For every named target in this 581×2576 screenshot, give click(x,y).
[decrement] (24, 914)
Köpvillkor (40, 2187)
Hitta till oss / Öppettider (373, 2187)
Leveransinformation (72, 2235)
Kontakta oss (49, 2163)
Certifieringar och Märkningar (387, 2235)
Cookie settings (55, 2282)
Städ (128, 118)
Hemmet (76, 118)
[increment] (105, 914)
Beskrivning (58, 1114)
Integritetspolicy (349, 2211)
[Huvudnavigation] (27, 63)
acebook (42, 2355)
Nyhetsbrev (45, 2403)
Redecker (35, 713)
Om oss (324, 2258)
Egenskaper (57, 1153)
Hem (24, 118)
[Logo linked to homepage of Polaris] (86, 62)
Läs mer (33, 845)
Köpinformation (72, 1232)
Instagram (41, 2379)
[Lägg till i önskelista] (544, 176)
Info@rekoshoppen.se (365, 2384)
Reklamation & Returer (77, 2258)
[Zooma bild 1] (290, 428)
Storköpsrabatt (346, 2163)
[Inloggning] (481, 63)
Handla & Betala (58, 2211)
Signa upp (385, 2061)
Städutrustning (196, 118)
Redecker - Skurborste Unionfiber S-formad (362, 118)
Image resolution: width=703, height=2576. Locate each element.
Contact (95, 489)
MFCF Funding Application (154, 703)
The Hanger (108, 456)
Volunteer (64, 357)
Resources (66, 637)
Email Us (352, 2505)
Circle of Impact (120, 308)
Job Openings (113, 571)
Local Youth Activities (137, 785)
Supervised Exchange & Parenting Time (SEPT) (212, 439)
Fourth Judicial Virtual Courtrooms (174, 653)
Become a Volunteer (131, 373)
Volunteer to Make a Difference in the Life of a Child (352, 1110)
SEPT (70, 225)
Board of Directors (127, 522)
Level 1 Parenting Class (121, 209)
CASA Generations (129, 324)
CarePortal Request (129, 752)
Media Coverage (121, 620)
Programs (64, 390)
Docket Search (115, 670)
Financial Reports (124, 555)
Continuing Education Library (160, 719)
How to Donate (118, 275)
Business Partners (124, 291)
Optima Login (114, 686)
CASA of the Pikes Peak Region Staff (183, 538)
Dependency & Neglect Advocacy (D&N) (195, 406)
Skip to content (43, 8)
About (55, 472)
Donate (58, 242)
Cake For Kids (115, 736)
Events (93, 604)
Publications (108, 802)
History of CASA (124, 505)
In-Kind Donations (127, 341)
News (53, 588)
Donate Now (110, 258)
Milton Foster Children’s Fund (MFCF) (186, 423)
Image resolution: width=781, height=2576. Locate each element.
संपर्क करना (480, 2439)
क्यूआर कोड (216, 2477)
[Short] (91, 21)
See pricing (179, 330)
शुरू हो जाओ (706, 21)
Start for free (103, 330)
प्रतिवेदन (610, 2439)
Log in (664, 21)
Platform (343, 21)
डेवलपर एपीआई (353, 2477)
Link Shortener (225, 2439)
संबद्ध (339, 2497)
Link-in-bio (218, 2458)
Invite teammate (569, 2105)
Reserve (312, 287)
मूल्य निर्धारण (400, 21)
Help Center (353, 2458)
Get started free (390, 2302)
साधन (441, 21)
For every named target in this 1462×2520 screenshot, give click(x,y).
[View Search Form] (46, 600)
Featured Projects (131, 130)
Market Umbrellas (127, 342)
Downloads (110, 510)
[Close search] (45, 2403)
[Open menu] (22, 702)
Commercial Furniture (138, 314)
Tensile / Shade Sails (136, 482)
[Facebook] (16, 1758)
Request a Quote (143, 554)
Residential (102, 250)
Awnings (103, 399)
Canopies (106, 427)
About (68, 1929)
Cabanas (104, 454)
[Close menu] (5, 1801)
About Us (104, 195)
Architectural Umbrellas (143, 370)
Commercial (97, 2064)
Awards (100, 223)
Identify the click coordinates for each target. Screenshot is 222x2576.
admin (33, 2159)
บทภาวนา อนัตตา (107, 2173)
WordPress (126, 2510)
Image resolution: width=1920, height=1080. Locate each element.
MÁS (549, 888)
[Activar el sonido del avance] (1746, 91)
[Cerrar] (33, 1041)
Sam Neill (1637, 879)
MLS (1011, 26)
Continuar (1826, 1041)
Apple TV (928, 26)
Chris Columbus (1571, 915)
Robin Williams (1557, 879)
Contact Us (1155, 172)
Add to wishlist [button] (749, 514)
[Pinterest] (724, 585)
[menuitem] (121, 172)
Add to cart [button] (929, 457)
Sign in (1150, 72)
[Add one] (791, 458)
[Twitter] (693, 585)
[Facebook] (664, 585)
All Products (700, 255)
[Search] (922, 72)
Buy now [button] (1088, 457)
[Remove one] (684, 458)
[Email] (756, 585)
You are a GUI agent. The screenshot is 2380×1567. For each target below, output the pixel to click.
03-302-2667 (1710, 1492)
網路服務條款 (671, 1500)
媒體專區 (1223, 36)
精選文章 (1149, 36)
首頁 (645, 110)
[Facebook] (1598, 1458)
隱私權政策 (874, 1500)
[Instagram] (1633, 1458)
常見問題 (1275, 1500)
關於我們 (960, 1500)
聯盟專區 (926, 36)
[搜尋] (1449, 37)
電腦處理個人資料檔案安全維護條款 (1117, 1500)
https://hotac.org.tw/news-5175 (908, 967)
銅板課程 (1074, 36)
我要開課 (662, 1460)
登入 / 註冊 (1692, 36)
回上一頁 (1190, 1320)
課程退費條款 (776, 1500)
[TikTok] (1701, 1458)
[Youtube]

....

Your goal - Your task is to extract all of the records exactly.

Result -
For every named target in this 581×2576 screenshot, give click(x,y).
[decrement] (24, 914)
Köpvillkor (40, 2187)
Hitta till oss / Öppettider (373, 2187)
Leveransinformation (72, 2235)
Kontakta oss (49, 2163)
Certifieringar och Märkningar (387, 2235)
Cookie settings (55, 2282)
Städ (128, 118)
Hemmet (76, 118)
[increment] (105, 914)
Beskrivning (58, 1114)
Integritetspolicy (349, 2211)
[Huvudnavigation] (27, 63)
acebook (42, 2355)
Nyhetsbrev (45, 2403)
Redecker (35, 713)
Om oss (324, 2258)
Egenskaper (57, 1153)
Hem (24, 118)
[Logo linked to homepage of Polaris] (86, 62)
Läs mer (33, 845)
Köpinformation (72, 1232)
Instagram (41, 2379)
[Lägg till i önskelista] (544, 176)
Info@rekoshoppen.se (365, 2384)
Reklamation & Returer (77, 2258)
[Zooma bild 1] (290, 428)
Storköpsrabatt (346, 2163)
[Inloggning] (481, 63)
Handla & Betala (58, 2211)
Signa upp (385, 2061)
Städutrustning (196, 118)
Redecker - Skurborste Unionfiber S-formad (362, 118)
Image resolution: width=703, height=2576. Locate each element.
Contact (95, 489)
MFCF Funding Application (154, 703)
The Hanger (108, 456)
Volunteer (64, 357)
Resources (66, 637)
Email Us (352, 2505)
Circle of Impact (120, 308)
Job Openings (113, 571)
Local Youth Activities (137, 785)
Supervised Exchange & Parenting Time (SEPT) (212, 439)
Fourth Judicial Virtual Courtrooms (174, 653)
Become a Volunteer (131, 373)
Volunteer to Make a Difference in the Life of a Child (352, 1110)
SEPT (70, 225)
Board of Directors (127, 522)
Level 1 Parenting Class (121, 209)
CASA Generations (129, 324)
CarePortal Request (129, 752)
Media Coverage (121, 620)
Programs (64, 390)
Docket Search (115, 670)
Financial Reports (124, 555)
Continuing Education Library (160, 719)
How to Donate (118, 275)
Business Partners (124, 291)
Optima Login (114, 686)
CASA of the Pikes Peak Region Staff (183, 538)
Dependency & Neglect Advocacy (D&N) (195, 406)
Skip to content (43, 8)
About (55, 472)
Donate (58, 242)
Cake For Kids (115, 736)
Events (93, 604)
Publications (108, 802)
History of CASA (124, 505)
In-Kind Donations (127, 341)
News (53, 588)
Donate Now (110, 258)
Milton Foster Children’s Fund (MFCF) (186, 423)
Image resolution: width=781, height=2576. Locate each element.
संपर्क करना (480, 2439)
क्यूआर कोड (216, 2477)
[Short] (91, 21)
See pricing (179, 330)
शुरू हो जाओ (706, 21)
Start for free (103, 330)
प्रतिवेदन (610, 2439)
Log in (664, 21)
Platform (343, 21)
डेवलपर एपीआई (353, 2477)
Link Shortener (225, 2439)
संबद्ध (339, 2497)
Link-in-bio (218, 2458)
Invite teammate (569, 2105)
Reserve (312, 287)
मूल्य निर्धारण (400, 21)
Help Center (353, 2458)
Get started free (390, 2302)
साधन (441, 21)
For every named target in this 1462×2520 screenshot, give click(x,y).
[View Search Form] (46, 600)
Featured Projects (131, 130)
Market Umbrellas (127, 342)
Downloads (110, 510)
[Close search] (45, 2403)
[Open menu] (22, 702)
Commercial Furniture (138, 314)
Tensile / Shade Sails (136, 482)
[Facebook] (16, 1758)
Request a Quote (143, 554)
Residential (102, 250)
Awnings (103, 399)
Canopies (106, 427)
About (68, 1929)
Cabanas (104, 454)
[Close menu] (5, 1801)
About Us (104, 195)
Architectural Umbrellas (143, 370)
Commercial (97, 2064)
Awards (100, 223)
Identify the click coordinates for each target. Screenshot is 222x2576.
admin (33, 2159)
บทภาวนา อนัตตา (107, 2173)
WordPress (126, 2510)
Image resolution: width=1920, height=1080. Locate each element.
MÁS (549, 888)
[Activar el sonido del avance] (1746, 91)
[Cerrar] (33, 1041)
Sam Neill (1637, 879)
MLS (1011, 26)
Continuar (1826, 1041)
Apple TV (928, 26)
Chris Columbus (1571, 915)
Robin Williams (1557, 879)
Contact Us (1155, 172)
Add to wishlist [button] (749, 514)
[Pinterest] (724, 585)
[menuitem] (121, 172)
Add to cart [button] (929, 457)
Sign in (1150, 72)
[Add one] (791, 458)
[Twitter] (693, 585)
[Facebook] (664, 585)
All Products (700, 255)
[Search] (922, 72)
Buy now [button] (1088, 457)
[Remove one] (684, 458)
[Email] (756, 585)
You are a GUI agent. The screenshot is 2380×1567. For each target below, output the pixel to click.
03-302-2667 (1710, 1492)
網路服務條款 (671, 1500)
媒體專區 (1223, 36)
精選文章 (1149, 36)
首頁 (645, 110)
[Facebook] (1598, 1458)
隱私權政策 (874, 1500)
[Instagram] (1633, 1458)
常見問題 (1275, 1500)
關於我們 (960, 1500)
聯盟專區 (926, 36)
[搜尋] (1449, 37)
電腦處理個人資料檔案安全維護條款 (1117, 1500)
https://hotac.org.tw/news-5175 (908, 967)
銅板課程 (1074, 36)
我要開課 (662, 1460)
登入 / 註冊 (1692, 36)
回上一頁 (1190, 1320)
課程退費條款 (776, 1500)
[TikTok] (1701, 1458)
[Youtube]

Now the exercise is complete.